Happy Buhari Day. 🇳🇬 ☀️
Today was declared a public holiday to honour former President Muhammadu Buhari who passed on. Whether you're catching up on rest or mentally grading his report card (be honest, what did you score Buhari for “economy”?), we hope you're enjoying the break.
Let's get into today's dispatch

Banking
GTCO’s dual-listing on LSE is a move to grow revenue from non-Nigerian businesses

On July 9, Guarantee Trust Holding Company (GTCO)—which houses GTBank, Nigeria's smallest tier-1 bank by assets—listed 2.29 billion ordinary shares on the London Stock Exchange (LSE). After this move, it became the first financial services firm to be listed on both the Nigerian Exchange (NGX) and the LSE.
State of play: It's a clear push to grow GTCO’s revenue outside Nigeria, which still accounts for 67% of the company’s income. Listing abroad gives the company access to deeper pools of capital and puts it in front of a broader set of investors. It also helps address one of its structural constraints at home: raising capital locally can be slow and does not attract much foreign interest.
Catch up: GTCO began its fundraising by targeting domestic investors and raised ₦209 billion ($136 million). That approach let the company preserve its largely retail Nigerian base. With a remaining gap of about ₦150 billion ($98 million) to reach the capital requirements set by Nigeria's Central Bank, it turned to international markets to complete the raise.
Here's CEO, Segun Agbaje: “It was time to test whether the macroeconomic story of Nigeria should change, or whether you could go out and raise money in the international market.”
The bank is also looking to reprice its stock. Shares listed locally may not reflect the company’s true value, according to Agbaje.

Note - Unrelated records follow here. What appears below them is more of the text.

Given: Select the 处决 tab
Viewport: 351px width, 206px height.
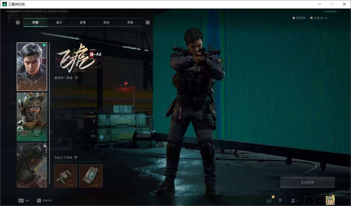Looking at the screenshot, I should pyautogui.click(x=107, y=22).
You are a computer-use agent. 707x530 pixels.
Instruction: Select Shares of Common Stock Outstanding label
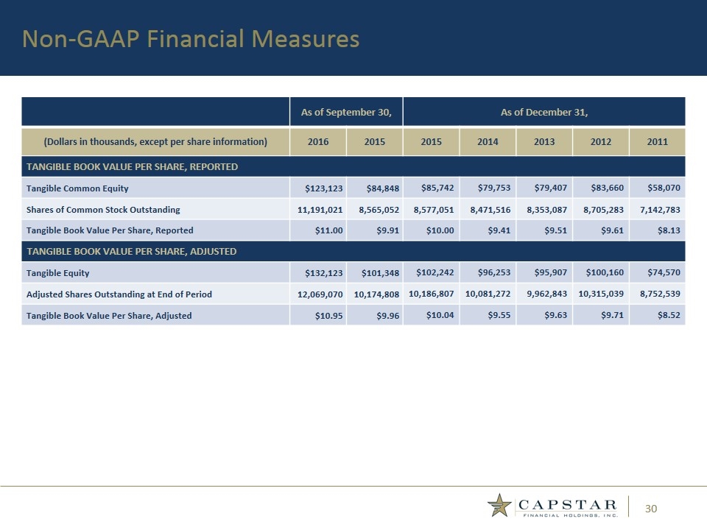pyautogui.click(x=104, y=210)
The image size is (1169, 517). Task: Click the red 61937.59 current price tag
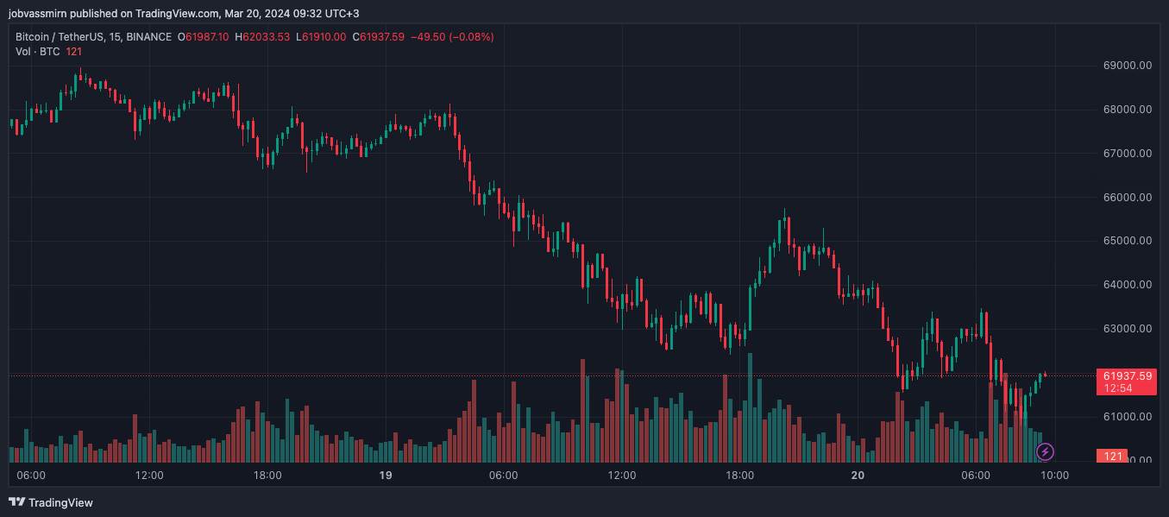tap(1126, 375)

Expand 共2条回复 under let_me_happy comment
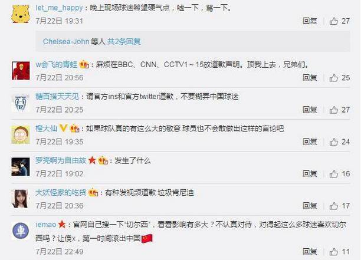coord(124,41)
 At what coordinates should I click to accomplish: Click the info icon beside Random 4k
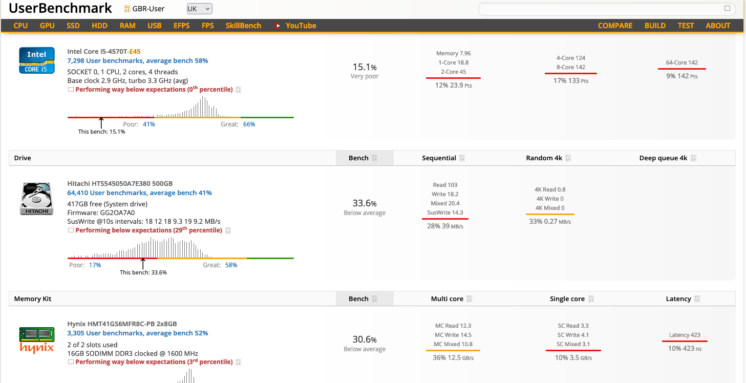(x=568, y=158)
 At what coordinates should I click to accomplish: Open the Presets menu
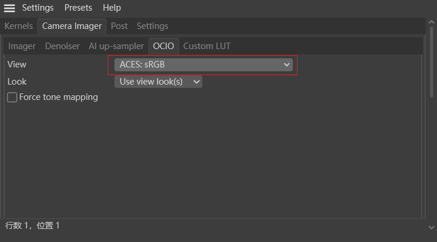(x=78, y=8)
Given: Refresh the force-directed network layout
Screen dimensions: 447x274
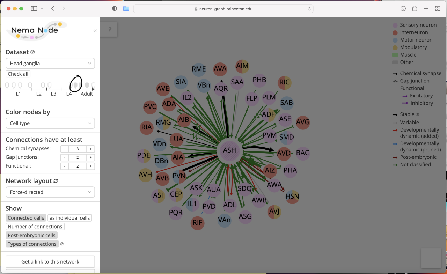Looking at the screenshot, I should [x=56, y=181].
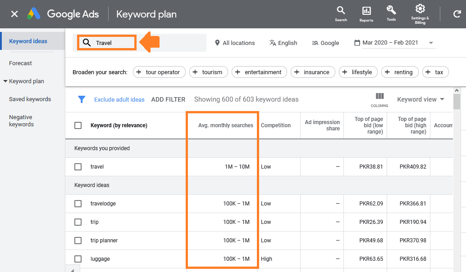Click the Google Ads logo
The width and height of the screenshot is (466, 272).
tap(63, 14)
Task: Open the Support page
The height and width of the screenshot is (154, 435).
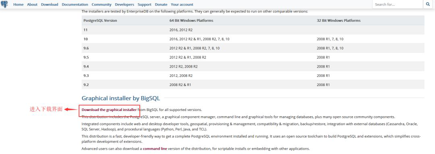Action: pos(145,4)
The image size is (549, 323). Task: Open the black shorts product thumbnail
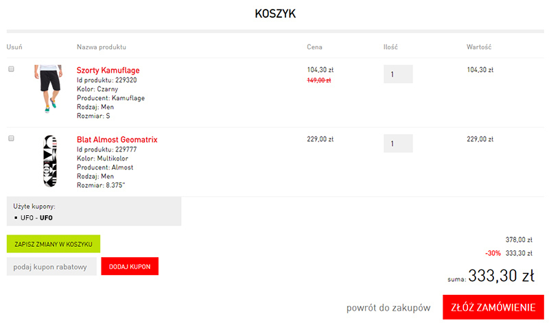49,88

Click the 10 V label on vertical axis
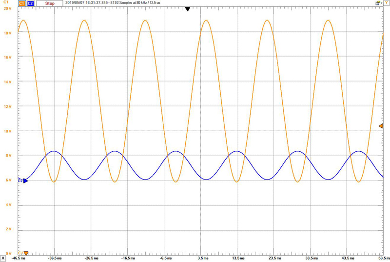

A second listing gives it a shot at reaching investors who might be willing to pay more.
Between the lines: GTCO is one of the few African banks with a dual listing, and only the third large corporation, after Airtel Africa and Seplat, with a dual-listing on the NGX and LSE. It indicates GTCO’s growing regional ambition and frustration with the limits of Nigeria’s capital markets.
GTCO wants more than capital. It wants a new audience; one with deeper pockets.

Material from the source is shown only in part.